A partir desse momento a nossa troca de correspondência tornou-se mais curta e esporádica. Tazi escreveu-me a desejar um Feliz Natal e depois um bom Ano Novo de 2018 – missivas a que respondi educadamente. Não me agradava a ideia de que as mesmas eram lidas e guardadas por alguém que não o seu destinatário.

Em março, Tazi acabou por ler o artigo. Pouco depois foi acusado de oito crimes relacionados com terrorismo. A acusação confirmava as suspeitas iniciais. Para o Ministério Público, o marroquino era de facto um perigoso terrorista. Passaram-me muitas questões e dúvidas pela cabeça. Sendo que a maior era: com quem estou eu realmente a "falar"? Nunca o pude confirmar de viva voz.

A última carta que me escreveu foi no final de julho de 2018. Nesse mês, o juiz Ivo Rosa tinha-o despronunciado dos crimes de terrorismo, decisão que viria a ser revertida na Relação. Quando a decisão foi anunciada, Tazi levantou-se, passou pelas cadeiras da assistência, escoltado por um polícia que ainda parecia maior ao seu lado, e estendeu-me a mão (e a alguns camaradas também). Foi a única vez que trocámos cumprimentos pessoalmente. Depois, escreveu a tal última carta: agradeceu-me por tudo o que tinha feito por ele – não fiz nada de especial, na verdade – e elogiou (naturalmente) o juiz Ivo Rosa: "Antes eu perguntei a você se há justiça em Portugal e se há juízes honestos. Agora eu posso dizer e responder que sim. O juiz Sr. Ivo rosa é um juiz honesto, capaz, responsável e corajoso".
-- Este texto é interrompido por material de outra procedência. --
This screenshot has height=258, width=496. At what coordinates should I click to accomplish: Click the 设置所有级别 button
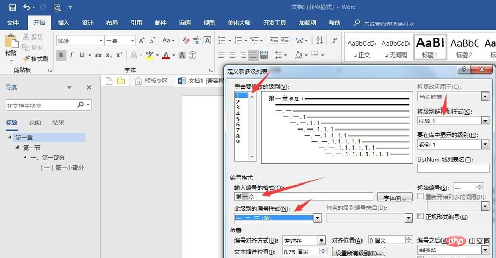pyautogui.click(x=359, y=252)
Na mesma carta já planeava encontrar-se comigo em liberdade. Acho que me considerava um amigo – embora não soubesse que eu não partilhava bem essa opinião. Tudo levava a crer que fazia parte de uma rede internacional que planeava atentados terroristas na Europa. Mas nunca tive a oportunidade de o dizer olhos nos olhos e de lhe perguntar se tinha realmente cometido os crimes pelos quais acabaria por ser condenado em primeira instância. Também não voltarei a ter. A semana passada, Abdesselam Tazi morreu na sua cela no dia em que devia ter sido proferida a decisão do seu recurso pelos desembargadores do Tribunal da Relação. Talvez ele tivesse razão quando me escrevia: "Deus é justo", "Deus é justiceiro" e "Ninguém foge ao seu destino".